Je reprends ici ma chronique à l'édition le Bruit du temps. Il s'agit de la même traduction du R.P Sauveur Candeau.
Ce texte est une merveille. Il touche d'entrée grâce à sa poésie, vous met dans la confidence d'un vécu traversé de souffrances et de doutes et vous amène à réfléchir à votre propre vie de manière concrète, sans prétention doctrinaire.
Kamo no Chômei (1153-1216) était le fils d'un prêtre shintoïste mais à la suite d'une querelle de famille, il ne put prendre la succession du père, ce qui lui resta toute sa vie en travers du gosier. Il se tourne alors vers la poésie et devient un fameux joueur de biwa, il entre comme secrétaire au « Bureau impérial de la poésie » mais la vie de cour le dégoûte.

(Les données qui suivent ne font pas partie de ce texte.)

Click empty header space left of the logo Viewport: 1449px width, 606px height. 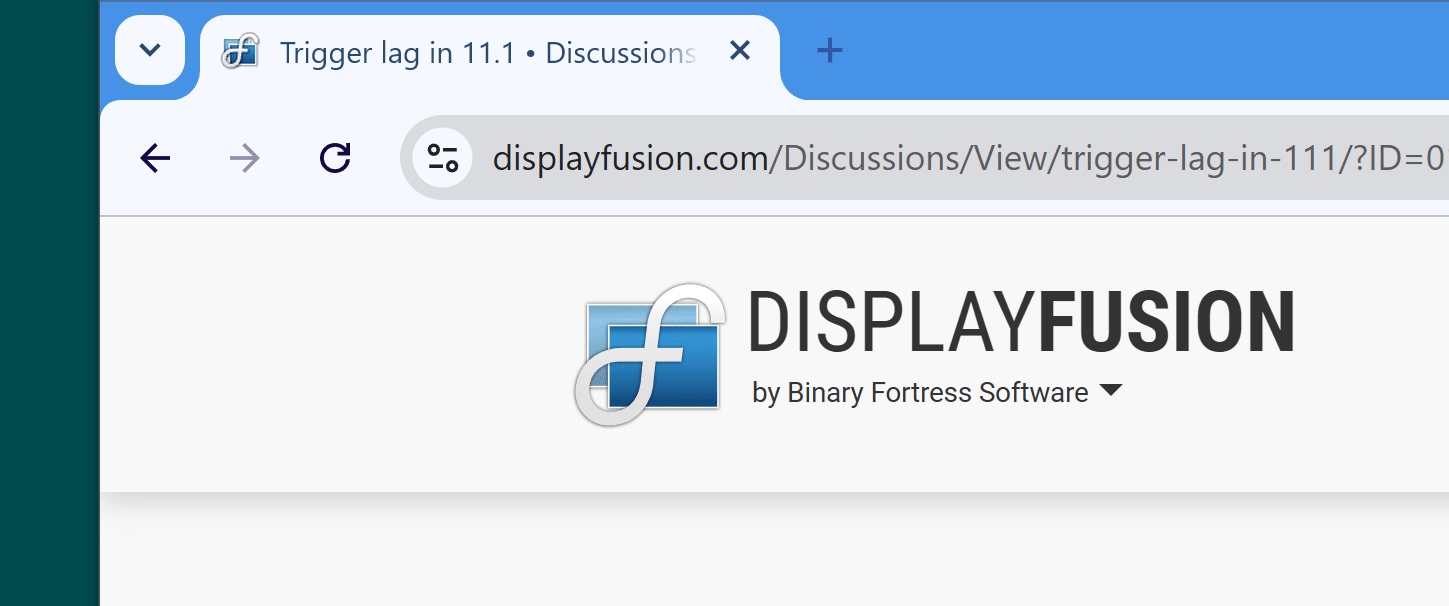click(x=330, y=355)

Il devient bouddhiste. Il se retire dans les montagnes, près de Kyoto, s'installe dans une petite chaumière, une « cabane de deux mètres carrés » où il prend l'habitude d'écrire et de méditer. C'est là qu'il compose en 1212 le Hojoki qu'on traduit le plus souvent par Notes de ma cabane de moine.

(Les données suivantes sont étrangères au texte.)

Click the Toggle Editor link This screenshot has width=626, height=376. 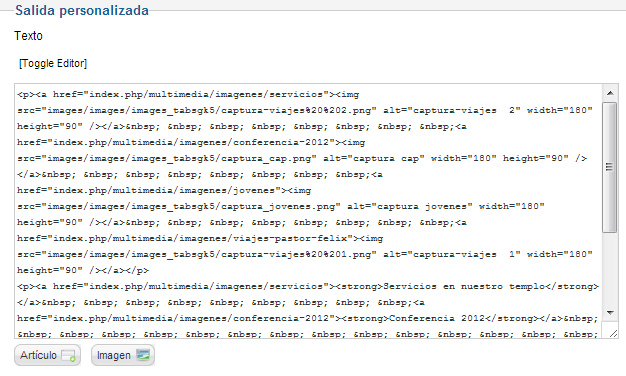point(53,63)
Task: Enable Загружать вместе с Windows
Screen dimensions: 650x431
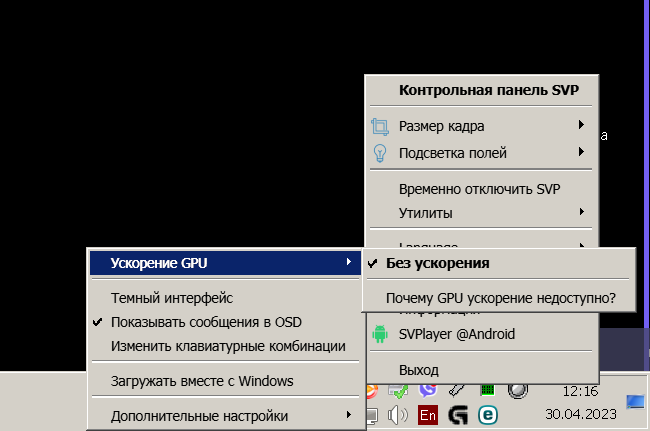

Le Hojoki appartient à un genre littéraire difficilement classable au croisement de la poésie, de la chronique et de l'essai philosophique : « le zuihitsu » ou « l'écrit au gré du pinceau ». le texte est bref, une vingtaine de pages. La structure vient de Chine mais le fond est singulier, très libre. Chomei écrit à la fin de sa vie après avoir beaucoup vécu et été le témoin de terribles événements. Il débute par de magnifiques images sur l'impermanence. Puis il évoque dans un récit autobiographique toutes les catastrophes dont il a été le témoin quand il vivait dans la capitale impériale. L'incendie terrible de 1177 attisé par un typhon qui ravage un tiers de la ville. L'ouragan de 1180 qu'il compare à l'enfer et qu'il décrit de manière saisissante. La famine de 1181-82 qui s'ensuit avec son funeste cortège d'épidémies. Et le tremblement de terre de 1185 qui est la pire de toutes les calamités. Et puis il tourne en dérision la décision calamiteuse de transférer la capitale de Kyoto à Kobé. Et encore il ne parle pas des pillages ni des massacres liés aux guerres de succession. Après ce récit, on comprend sans peine sa décision de se retirer dans la montagne et de vivre en ermite. Mais il n'est pas facile de trouver la sérénité, de renoncer à attendre quelque chose surtout quand on est attaché à sa petite cabane tranquille.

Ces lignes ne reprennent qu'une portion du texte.